**MATERIAL PROVIDED**.
================

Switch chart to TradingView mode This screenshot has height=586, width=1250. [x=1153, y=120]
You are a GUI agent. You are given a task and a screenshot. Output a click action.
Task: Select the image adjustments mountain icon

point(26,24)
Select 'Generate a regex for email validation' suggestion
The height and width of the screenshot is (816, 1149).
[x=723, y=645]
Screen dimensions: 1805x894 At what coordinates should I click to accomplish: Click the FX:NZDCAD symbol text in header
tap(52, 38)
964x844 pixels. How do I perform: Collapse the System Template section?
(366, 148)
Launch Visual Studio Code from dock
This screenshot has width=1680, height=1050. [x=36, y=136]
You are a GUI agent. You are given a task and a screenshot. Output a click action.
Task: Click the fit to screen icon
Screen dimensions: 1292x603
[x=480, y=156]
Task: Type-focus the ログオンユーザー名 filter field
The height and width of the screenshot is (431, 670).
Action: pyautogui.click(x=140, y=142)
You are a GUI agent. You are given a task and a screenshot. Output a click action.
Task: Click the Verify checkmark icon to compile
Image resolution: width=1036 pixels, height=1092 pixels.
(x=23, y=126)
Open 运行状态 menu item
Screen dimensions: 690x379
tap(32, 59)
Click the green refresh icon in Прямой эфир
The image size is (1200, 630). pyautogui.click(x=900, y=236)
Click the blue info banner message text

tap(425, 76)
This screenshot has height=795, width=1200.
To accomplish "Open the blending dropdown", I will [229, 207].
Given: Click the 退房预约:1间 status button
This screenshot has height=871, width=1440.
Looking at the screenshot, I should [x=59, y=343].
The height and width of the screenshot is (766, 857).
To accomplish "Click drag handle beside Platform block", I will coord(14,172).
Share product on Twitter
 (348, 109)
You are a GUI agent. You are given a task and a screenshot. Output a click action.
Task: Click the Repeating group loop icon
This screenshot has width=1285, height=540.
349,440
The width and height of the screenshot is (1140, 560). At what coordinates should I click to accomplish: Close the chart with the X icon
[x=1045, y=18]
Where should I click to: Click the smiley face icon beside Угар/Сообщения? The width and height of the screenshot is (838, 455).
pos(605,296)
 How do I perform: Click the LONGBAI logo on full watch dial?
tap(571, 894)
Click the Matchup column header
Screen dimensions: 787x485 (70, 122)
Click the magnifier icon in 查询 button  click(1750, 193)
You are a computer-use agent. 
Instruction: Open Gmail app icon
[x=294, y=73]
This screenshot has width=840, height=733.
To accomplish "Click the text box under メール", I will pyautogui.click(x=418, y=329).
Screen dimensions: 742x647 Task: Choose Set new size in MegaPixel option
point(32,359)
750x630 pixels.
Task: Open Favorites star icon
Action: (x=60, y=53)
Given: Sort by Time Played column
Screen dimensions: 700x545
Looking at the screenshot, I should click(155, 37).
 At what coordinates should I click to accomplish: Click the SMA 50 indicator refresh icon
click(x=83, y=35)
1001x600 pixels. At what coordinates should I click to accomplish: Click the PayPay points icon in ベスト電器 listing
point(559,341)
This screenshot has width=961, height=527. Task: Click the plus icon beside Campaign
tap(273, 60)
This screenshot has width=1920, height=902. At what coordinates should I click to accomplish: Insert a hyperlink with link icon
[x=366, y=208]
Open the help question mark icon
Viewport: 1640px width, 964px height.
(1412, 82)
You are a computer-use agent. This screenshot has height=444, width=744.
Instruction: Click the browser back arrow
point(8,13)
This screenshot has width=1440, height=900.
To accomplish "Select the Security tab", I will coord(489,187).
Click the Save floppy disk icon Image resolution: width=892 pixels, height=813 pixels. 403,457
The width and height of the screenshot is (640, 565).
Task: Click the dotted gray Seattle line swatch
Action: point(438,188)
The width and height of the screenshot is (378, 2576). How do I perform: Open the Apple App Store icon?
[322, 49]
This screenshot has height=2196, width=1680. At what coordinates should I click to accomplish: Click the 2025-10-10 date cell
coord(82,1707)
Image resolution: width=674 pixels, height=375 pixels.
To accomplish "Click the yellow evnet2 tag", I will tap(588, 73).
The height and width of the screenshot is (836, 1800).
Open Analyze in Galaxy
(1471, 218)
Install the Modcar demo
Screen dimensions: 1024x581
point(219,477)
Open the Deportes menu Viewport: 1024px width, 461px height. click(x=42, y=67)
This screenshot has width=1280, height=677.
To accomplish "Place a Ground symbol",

================

**EXERCISE GOAL**. Look for the string "menu" in the listing above and copy every line holding it.

**SOLUTION TO THIS EXERCISE**.
Open 运行状态 menu item
Open the Deportes menu Viewport: 1024px width, 461px height. click(x=42, y=67)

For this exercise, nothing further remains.